TASK DESCRIPTION:
Would you set down the complete data below, exactly as shown?

[Dataset entries]
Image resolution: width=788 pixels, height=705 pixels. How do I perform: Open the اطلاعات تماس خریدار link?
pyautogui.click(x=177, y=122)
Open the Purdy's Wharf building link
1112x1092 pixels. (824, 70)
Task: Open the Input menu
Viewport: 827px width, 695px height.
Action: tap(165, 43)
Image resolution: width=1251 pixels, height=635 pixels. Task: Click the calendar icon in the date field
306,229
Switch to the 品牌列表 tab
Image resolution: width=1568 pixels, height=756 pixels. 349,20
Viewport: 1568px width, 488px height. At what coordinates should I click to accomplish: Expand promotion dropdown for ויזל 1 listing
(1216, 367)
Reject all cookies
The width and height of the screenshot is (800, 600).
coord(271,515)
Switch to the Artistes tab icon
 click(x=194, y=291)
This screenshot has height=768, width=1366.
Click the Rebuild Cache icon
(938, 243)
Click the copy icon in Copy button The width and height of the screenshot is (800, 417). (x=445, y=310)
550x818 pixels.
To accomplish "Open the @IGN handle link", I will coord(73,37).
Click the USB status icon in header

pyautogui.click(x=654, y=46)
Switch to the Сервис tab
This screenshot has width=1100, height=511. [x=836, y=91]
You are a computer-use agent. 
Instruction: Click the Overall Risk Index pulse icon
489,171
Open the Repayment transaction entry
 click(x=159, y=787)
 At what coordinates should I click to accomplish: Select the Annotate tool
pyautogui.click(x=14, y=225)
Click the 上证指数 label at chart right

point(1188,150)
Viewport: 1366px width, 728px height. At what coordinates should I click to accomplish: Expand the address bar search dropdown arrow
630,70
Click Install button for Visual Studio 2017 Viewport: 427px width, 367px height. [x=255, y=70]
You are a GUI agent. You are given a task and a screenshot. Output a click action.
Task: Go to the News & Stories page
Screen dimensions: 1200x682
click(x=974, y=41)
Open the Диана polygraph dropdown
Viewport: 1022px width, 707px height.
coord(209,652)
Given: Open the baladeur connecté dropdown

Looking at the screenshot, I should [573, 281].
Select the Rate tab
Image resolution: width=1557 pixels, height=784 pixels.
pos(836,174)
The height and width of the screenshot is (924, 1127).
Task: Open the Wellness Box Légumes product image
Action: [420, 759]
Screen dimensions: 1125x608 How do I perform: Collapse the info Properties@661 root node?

ANSWER SECTION:
Image resolution: width=788 pixels, height=705 pixels. How do I perform: Open the اطلاعات تماس خریدار link?
pyautogui.click(x=177, y=122)
Open the Purdy's Wharf building link
1112x1092 pixels. (824, 70)
Task: Open the Input menu
Viewport: 827px width, 695px height.
Action: tap(165, 43)
Image resolution: width=1251 pixels, height=635 pixels. Task: Click the calendar icon in the date field
306,229
Switch to the 品牌列表 tab
Image resolution: width=1568 pixels, height=756 pixels. 349,20
Viewport: 1568px width, 488px height. At what coordinates should I click to accomplish: Expand promotion dropdown for ויזל 1 listing
(1216, 367)
Reject all cookies
The width and height of the screenshot is (800, 600).
coord(271,515)
Switch to the Artistes tab icon
 click(x=194, y=291)
This screenshot has height=768, width=1366.
Click the Rebuild Cache icon
(938, 243)
Click the copy icon in Copy button The width and height of the screenshot is (800, 417). (x=445, y=310)
550x818 pixels.
To accomplish "Open the @IGN handle link", I will coord(73,37).
Click the USB status icon in header

pyautogui.click(x=654, y=46)
Switch to the Сервис tab
This screenshot has width=1100, height=511. [x=836, y=91]
You are a computer-use agent. 
Instruction: Click the Overall Risk Index pulse icon
489,171
Open the Repayment transaction entry
 click(x=159, y=787)
 At what coordinates should I click to accomplish: Select the Annotate tool
pyautogui.click(x=14, y=225)
Click the 上证指数 label at chart right

point(1188,150)
Viewport: 1366px width, 728px height. At what coordinates should I click to accomplish: Expand the address bar search dropdown arrow
630,70
Click Install button for Visual Studio 2017 Viewport: 427px width, 367px height. [x=255, y=70]
You are a GUI agent. You are given a task and a screenshot. Output a click action.
Task: Go to the News & Stories page
Screen dimensions: 1200x682
click(x=974, y=41)
Open the Диана polygraph dropdown
Viewport: 1022px width, 707px height.
coord(209,652)
Given: Open the baladeur connecté dropdown

Looking at the screenshot, I should [573, 281].
Select the Rate tab
Image resolution: width=1557 pixels, height=784 pixels.
pos(836,174)
The height and width of the screenshot is (924, 1127).
Task: Open the Wellness Box Légumes product image
Action: [420, 759]
Screen dimensions: 1125x608 How do I perform: Collapse the info Properties@661 root node?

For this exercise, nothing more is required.